TASK BRIEF:
Set each entry down verbatim, omitting images.

(Stored items)
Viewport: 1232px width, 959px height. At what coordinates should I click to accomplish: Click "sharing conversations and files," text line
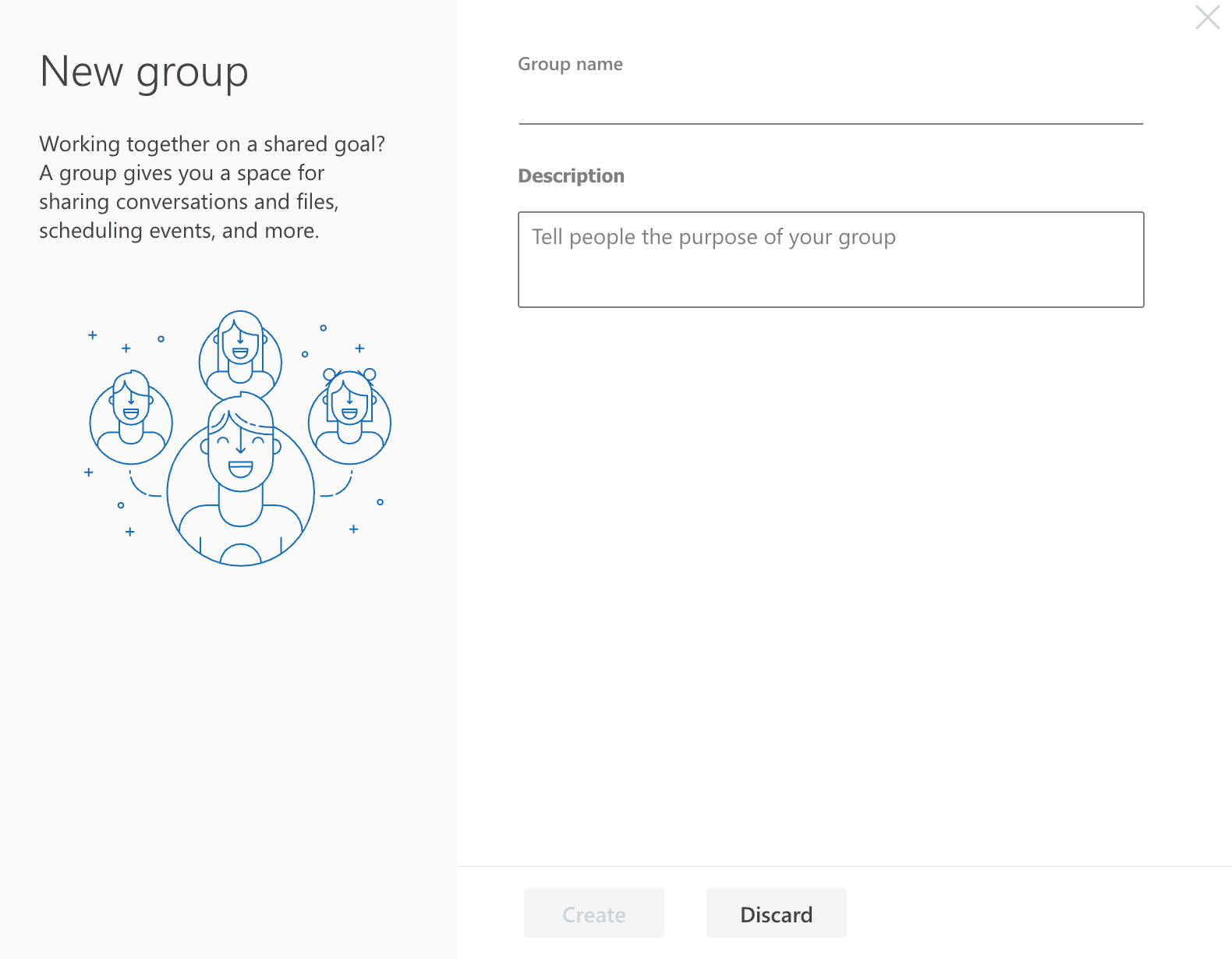pyautogui.click(x=189, y=202)
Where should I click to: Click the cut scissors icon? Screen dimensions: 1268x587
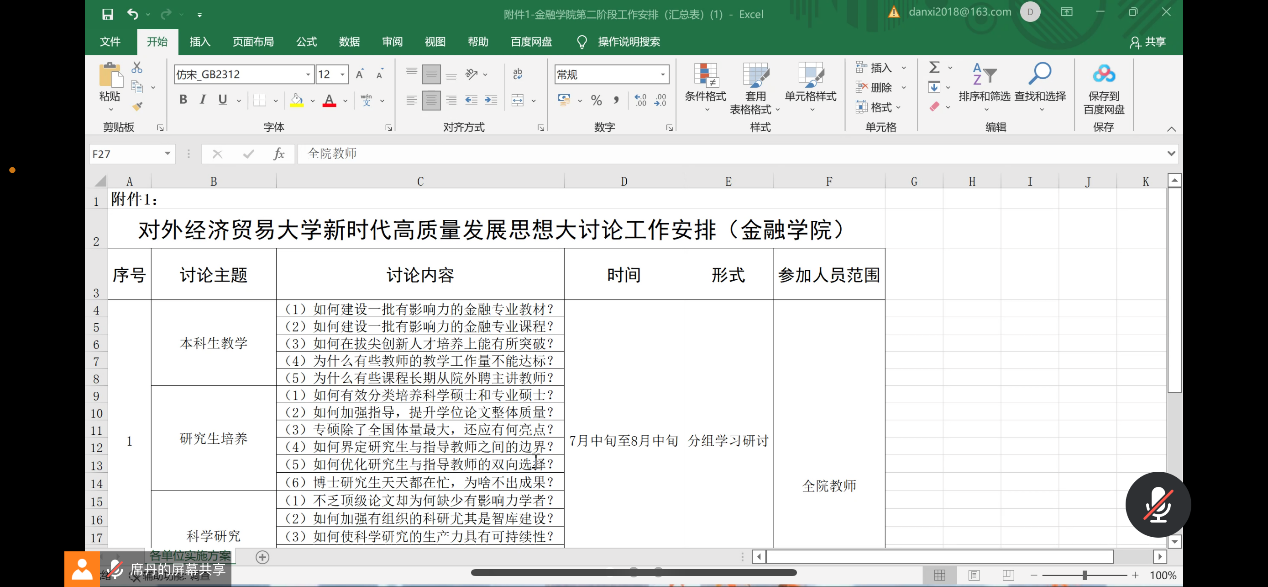click(137, 68)
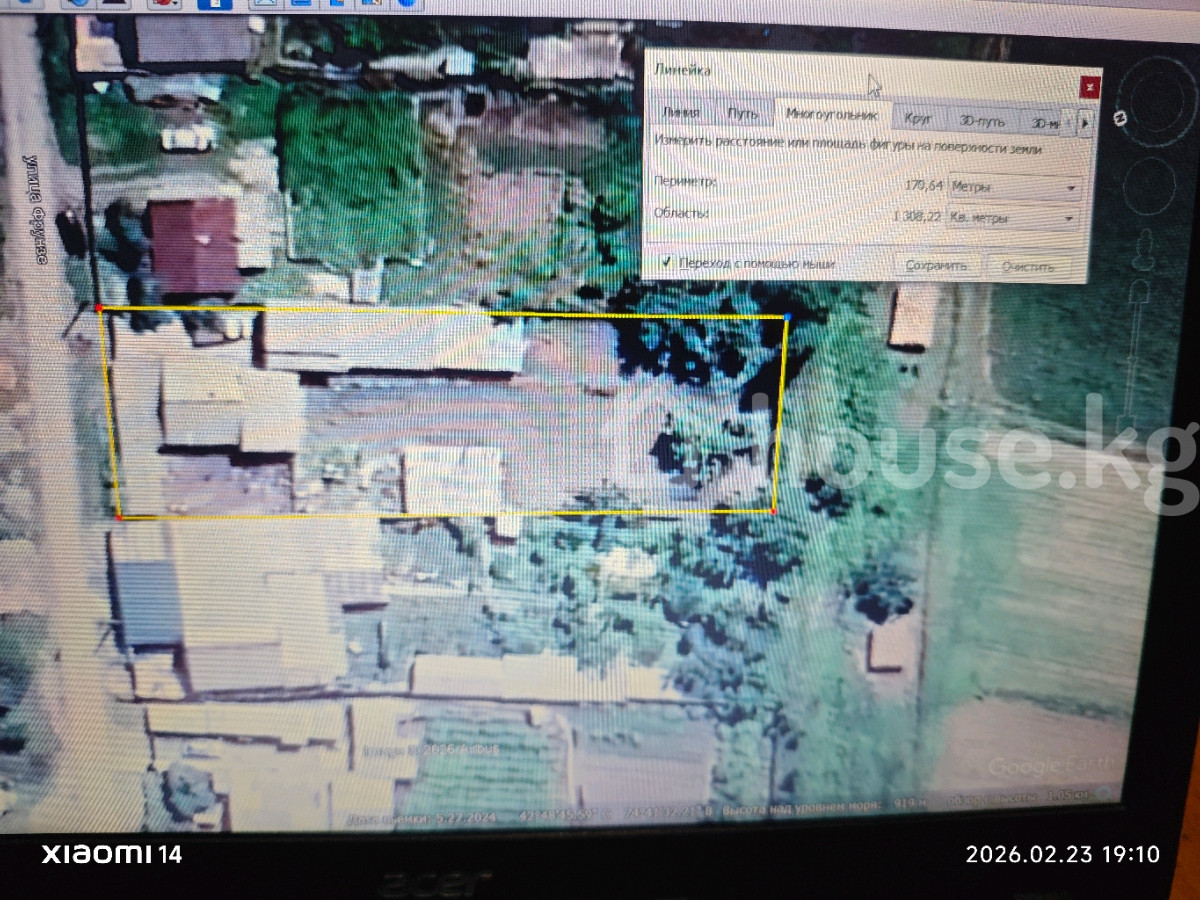Click the Очистить button
This screenshot has width=1200, height=900.
click(1028, 268)
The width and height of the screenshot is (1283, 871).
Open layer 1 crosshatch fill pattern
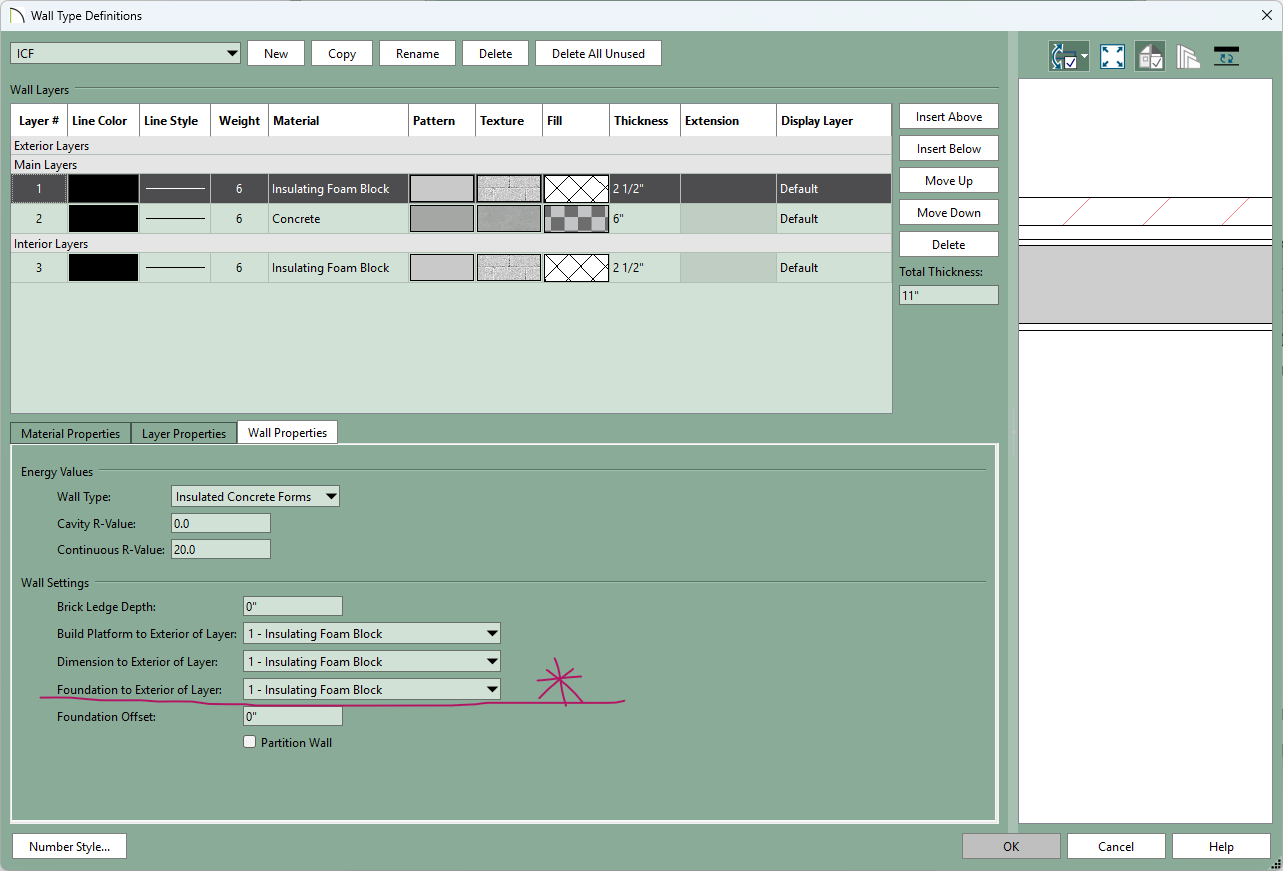click(576, 189)
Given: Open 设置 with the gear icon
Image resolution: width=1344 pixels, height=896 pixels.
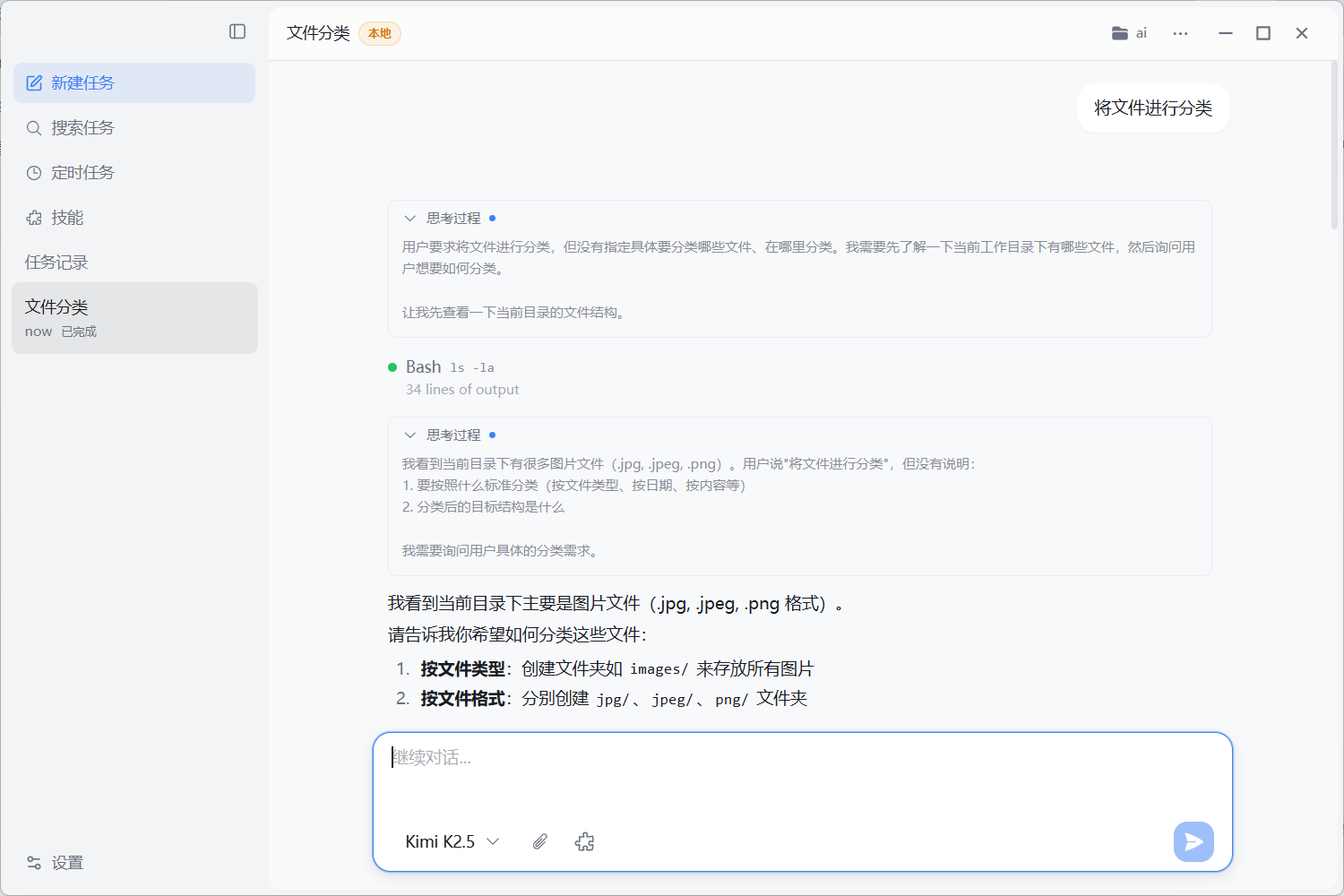Looking at the screenshot, I should pyautogui.click(x=33, y=862).
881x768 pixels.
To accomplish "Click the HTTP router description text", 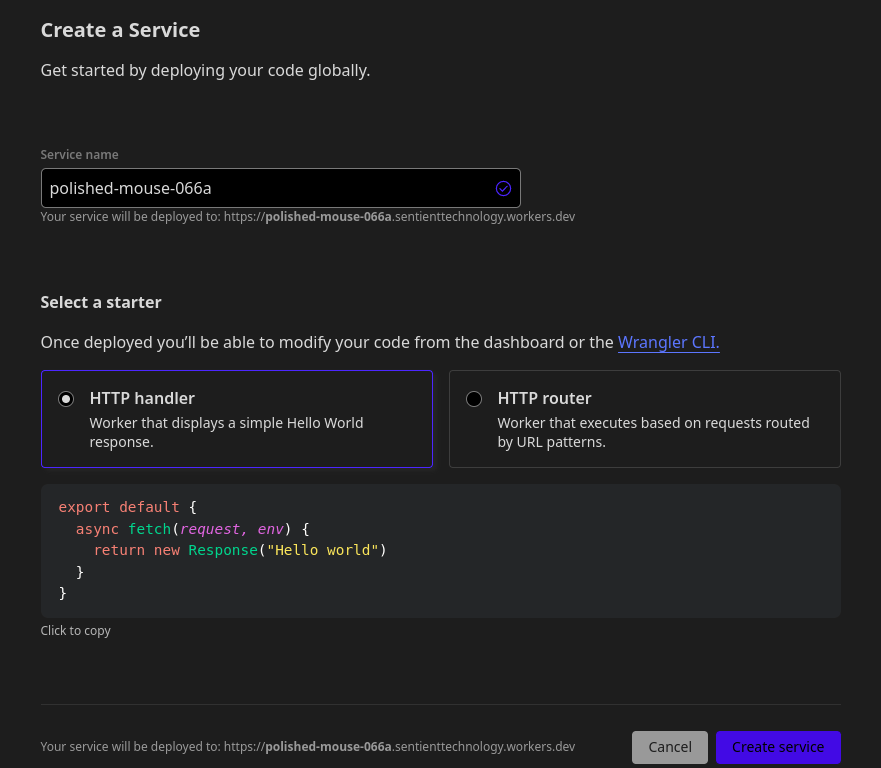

ANSWER FOR THE TASK:
Viewport: 1232px width, 959px height. At what coordinates should I click to accomplish: Click "sharing conversations and files," text line
pyautogui.click(x=189, y=202)
Where should I click to: Click the cut scissors icon? Screen dimensions: 1268x587
click(137, 68)
Click the Очистить button
This screenshot has width=1200, height=900.
click(1028, 268)
The width and height of the screenshot is (1283, 871).
Open layer 1 crosshatch fill pattern
click(576, 189)
Given: Open 设置 with the gear icon
Image resolution: width=1344 pixels, height=896 pixels.
Looking at the screenshot, I should pyautogui.click(x=33, y=862).
881x768 pixels.
To accomplish "Click the HTTP router description text", 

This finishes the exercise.